Saved data entries:
┄┄┄┄┄┄┄┄┄┄┄┄┄┄┄┄┄┄┄┄

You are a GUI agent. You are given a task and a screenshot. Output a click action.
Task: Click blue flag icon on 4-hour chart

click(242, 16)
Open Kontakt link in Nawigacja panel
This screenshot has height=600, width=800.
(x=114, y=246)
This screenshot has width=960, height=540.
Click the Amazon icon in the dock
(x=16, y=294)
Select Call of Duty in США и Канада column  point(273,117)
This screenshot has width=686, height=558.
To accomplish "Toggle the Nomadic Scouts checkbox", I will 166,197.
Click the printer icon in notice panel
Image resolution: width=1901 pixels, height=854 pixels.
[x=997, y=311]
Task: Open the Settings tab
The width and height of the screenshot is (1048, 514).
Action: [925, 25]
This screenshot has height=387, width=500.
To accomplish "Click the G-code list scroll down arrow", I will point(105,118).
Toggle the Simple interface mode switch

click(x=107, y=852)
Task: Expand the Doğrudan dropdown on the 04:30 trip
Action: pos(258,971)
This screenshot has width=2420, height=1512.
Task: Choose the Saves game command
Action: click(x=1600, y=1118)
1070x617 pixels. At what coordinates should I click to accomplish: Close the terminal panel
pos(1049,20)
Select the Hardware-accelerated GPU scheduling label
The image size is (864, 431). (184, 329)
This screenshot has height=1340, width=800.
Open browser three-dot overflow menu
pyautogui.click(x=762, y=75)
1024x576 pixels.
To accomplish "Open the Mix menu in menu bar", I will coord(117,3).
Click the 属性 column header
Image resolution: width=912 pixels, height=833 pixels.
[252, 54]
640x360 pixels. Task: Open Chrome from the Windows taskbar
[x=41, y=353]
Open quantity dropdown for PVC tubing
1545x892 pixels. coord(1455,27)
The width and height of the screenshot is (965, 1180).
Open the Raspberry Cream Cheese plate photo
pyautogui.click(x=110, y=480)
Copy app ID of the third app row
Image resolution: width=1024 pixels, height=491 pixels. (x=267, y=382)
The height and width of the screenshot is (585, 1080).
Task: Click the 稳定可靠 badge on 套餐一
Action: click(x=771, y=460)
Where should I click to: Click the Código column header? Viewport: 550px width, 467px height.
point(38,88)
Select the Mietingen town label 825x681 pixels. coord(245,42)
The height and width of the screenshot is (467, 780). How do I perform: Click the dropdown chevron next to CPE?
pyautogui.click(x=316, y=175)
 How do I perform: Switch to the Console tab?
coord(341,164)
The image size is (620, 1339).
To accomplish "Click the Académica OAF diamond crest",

┄┄┄┄┄┄┄┄┄┄┄┄┄┄┄┄┄┄┄┄

The problem » Going down from the first line of the entries above, restate each line word for word until the line holding "Select the Mietingen" is done.

Solution to this task »
You are a GUI agent. You are given a task and a screenshot. Output a click action.
Task: Click blue flag icon on 4-hour chart

click(242, 16)
Open Kontakt link in Nawigacja panel
This screenshot has height=600, width=800.
(x=114, y=246)
This screenshot has width=960, height=540.
Click the Amazon icon in the dock
(x=16, y=294)
Select Call of Duty in США и Канада column  point(273,117)
This screenshot has width=686, height=558.
To accomplish "Toggle the Nomadic Scouts checkbox", I will 166,197.
Click the printer icon in notice panel
Image resolution: width=1901 pixels, height=854 pixels.
[x=997, y=311]
Task: Open the Settings tab
The width and height of the screenshot is (1048, 514).
Action: [925, 25]
This screenshot has height=387, width=500.
To accomplish "Click the G-code list scroll down arrow", I will point(105,118).
Toggle the Simple interface mode switch

click(x=107, y=852)
Task: Expand the Doğrudan dropdown on the 04:30 trip
Action: pos(258,971)
This screenshot has width=2420, height=1512.
Task: Choose the Saves game command
Action: click(x=1600, y=1118)
1070x617 pixels. At what coordinates should I click to accomplish: Close the terminal panel
pos(1049,20)
Select the Hardware-accelerated GPU scheduling label
The image size is (864, 431). (184, 329)
This screenshot has height=1340, width=800.
Open browser three-dot overflow menu
pyautogui.click(x=762, y=75)
1024x576 pixels.
To accomplish "Open the Mix menu in menu bar", I will coord(117,3).
Click the 属性 column header
Image resolution: width=912 pixels, height=833 pixels.
[252, 54]
640x360 pixels. Task: Open Chrome from the Windows taskbar
[x=41, y=353]
Open quantity dropdown for PVC tubing
1545x892 pixels. coord(1455,27)
The width and height of the screenshot is (965, 1180).
Open the Raspberry Cream Cheese plate photo
pyautogui.click(x=110, y=480)
Copy app ID of the third app row
Image resolution: width=1024 pixels, height=491 pixels. (x=267, y=382)
The height and width of the screenshot is (585, 1080).
Task: Click the 稳定可靠 badge on 套餐一
Action: click(x=771, y=460)
Where should I click to: Click the Código column header? Viewport: 550px width, 467px height.
point(38,88)
Select the Mietingen town label 825x681 pixels. coord(245,42)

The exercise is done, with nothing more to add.